● **Goal**:
In the listing below, change "computer-use agent" to "desktop automation agent" wherever it occurs, and leave everything else as it is.

[Dataset items]

┄┄┄┄┄┄

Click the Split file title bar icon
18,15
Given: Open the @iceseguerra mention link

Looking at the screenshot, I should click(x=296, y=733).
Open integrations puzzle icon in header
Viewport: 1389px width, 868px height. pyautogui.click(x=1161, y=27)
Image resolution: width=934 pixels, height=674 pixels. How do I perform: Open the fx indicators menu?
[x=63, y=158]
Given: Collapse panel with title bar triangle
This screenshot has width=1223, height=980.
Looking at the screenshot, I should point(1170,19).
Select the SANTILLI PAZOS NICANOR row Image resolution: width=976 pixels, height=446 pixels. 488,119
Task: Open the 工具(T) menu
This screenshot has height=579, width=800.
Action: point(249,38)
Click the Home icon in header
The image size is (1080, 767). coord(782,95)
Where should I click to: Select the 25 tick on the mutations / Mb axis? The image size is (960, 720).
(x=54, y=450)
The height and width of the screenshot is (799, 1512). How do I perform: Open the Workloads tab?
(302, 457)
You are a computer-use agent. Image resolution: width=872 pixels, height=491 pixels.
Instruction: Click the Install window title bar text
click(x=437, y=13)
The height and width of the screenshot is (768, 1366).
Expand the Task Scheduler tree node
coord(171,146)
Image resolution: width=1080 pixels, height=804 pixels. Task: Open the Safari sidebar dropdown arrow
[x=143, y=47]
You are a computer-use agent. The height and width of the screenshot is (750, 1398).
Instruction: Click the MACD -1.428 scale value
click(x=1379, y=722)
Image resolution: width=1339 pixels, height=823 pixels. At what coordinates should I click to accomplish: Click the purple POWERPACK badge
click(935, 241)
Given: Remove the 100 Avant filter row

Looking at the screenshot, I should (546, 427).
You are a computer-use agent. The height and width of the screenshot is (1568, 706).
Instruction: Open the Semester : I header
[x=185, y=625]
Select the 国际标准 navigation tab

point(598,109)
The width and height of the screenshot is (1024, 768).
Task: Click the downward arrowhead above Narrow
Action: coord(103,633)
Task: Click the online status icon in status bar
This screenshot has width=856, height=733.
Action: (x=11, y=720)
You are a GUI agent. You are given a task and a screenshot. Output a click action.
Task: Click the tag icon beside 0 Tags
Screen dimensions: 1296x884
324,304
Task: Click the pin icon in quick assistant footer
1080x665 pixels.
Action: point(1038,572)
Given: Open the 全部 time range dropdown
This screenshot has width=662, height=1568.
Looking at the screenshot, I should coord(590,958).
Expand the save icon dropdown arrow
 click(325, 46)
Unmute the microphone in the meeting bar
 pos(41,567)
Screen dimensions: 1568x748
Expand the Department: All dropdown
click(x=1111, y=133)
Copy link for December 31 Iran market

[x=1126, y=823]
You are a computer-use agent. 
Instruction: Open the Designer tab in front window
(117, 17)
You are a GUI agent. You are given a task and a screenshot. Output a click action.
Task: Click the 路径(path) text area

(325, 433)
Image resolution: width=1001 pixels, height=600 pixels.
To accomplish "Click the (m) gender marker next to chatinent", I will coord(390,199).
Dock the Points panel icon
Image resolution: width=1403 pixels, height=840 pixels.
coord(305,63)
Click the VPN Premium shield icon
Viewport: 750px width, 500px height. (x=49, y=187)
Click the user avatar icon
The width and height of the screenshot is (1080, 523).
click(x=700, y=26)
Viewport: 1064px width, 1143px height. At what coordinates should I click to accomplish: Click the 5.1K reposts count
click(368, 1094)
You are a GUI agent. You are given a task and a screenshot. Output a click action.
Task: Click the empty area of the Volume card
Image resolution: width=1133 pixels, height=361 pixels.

┄┄┄┄┄┄

● **Reply to the exercise**:
Click the Split file title bar icon
18,15
Given: Open the @iceseguerra mention link

Looking at the screenshot, I should click(x=296, y=733).
Open integrations puzzle icon in header
Viewport: 1389px width, 868px height. pyautogui.click(x=1161, y=27)
Image resolution: width=934 pixels, height=674 pixels. How do I perform: Open the fx indicators menu?
[x=63, y=158]
Given: Collapse panel with title bar triangle
This screenshot has width=1223, height=980.
Looking at the screenshot, I should point(1170,19).
Select the SANTILLI PAZOS NICANOR row Image resolution: width=976 pixels, height=446 pixels. 488,119
Task: Open the 工具(T) menu
This screenshot has height=579, width=800.
Action: point(249,38)
Click the Home icon in header
The image size is (1080, 767). coord(782,95)
Where should I click to: Select the 25 tick on the mutations / Mb axis? The image size is (960, 720).
(x=54, y=450)
The height and width of the screenshot is (799, 1512). How do I perform: Open the Workloads tab?
(302, 457)
You are a desktop automation agent. Image resolution: width=872 pixels, height=491 pixels.
Instruction: Click the Install window title bar text
click(x=437, y=13)
The height and width of the screenshot is (768, 1366).
Expand the Task Scheduler tree node
coord(171,146)
Image resolution: width=1080 pixels, height=804 pixels. Task: Open the Safari sidebar dropdown arrow
[x=143, y=47]
You are a desktop automation agent. The height and width of the screenshot is (750, 1398).
Instruction: Click the MACD -1.428 scale value
click(x=1379, y=722)
Image resolution: width=1339 pixels, height=823 pixels. At what coordinates should I click to accomplish: Click the purple POWERPACK badge
click(935, 241)
Given: Remove the 100 Avant filter row

Looking at the screenshot, I should (546, 427).
You are a desktop automation agent. The height and width of the screenshot is (1568, 706).
Instruction: Open the Semester : I header
[x=185, y=625]
Select the 国际标准 navigation tab

point(598,109)
The width and height of the screenshot is (1024, 768).
Task: Click the downward arrowhead above Narrow
Action: coord(103,633)
Task: Click the online status icon in status bar
This screenshot has width=856, height=733.
Action: (x=11, y=720)
You are a GUI agent. You are given a task and a screenshot. Output a click action.
Task: Click the tag icon beside 0 Tags
Screen dimensions: 1296x884
324,304
Task: Click the pin icon in quick assistant footer
1080x665 pixels.
Action: point(1038,572)
Given: Open the 全部 time range dropdown
This screenshot has width=662, height=1568.
Looking at the screenshot, I should coord(590,958).
Expand the save icon dropdown arrow
 click(325, 46)
Unmute the microphone in the meeting bar
 pos(41,567)
Screen dimensions: 1568x748
Expand the Department: All dropdown
click(x=1111, y=133)
Copy link for December 31 Iran market

[x=1126, y=823]
You are a desktop automation agent. 
Instruction: Open the Designer tab in front window
(117, 17)
You are a GUI agent. You are given a task and a screenshot. Output a click action.
Task: Click the 路径(path) text area

(325, 433)
Image resolution: width=1001 pixels, height=600 pixels.
To accomplish "Click the (m) gender marker next to chatinent", I will coord(390,199).
Dock the Points panel icon
Image resolution: width=1403 pixels, height=840 pixels.
coord(305,63)
Click the VPN Premium shield icon
Viewport: 750px width, 500px height. (x=49, y=187)
Click the user avatar icon
The width and height of the screenshot is (1080, 523).
click(x=700, y=26)
Viewport: 1064px width, 1143px height. At what coordinates should I click to accomplish: Click the 5.1K reposts count
click(368, 1094)
You are a GUI agent. You are given a task and a screenshot. Output a click action.
Task: Click the empty area of the Volume card
Image resolution: width=1133 pixels, height=361 pixels.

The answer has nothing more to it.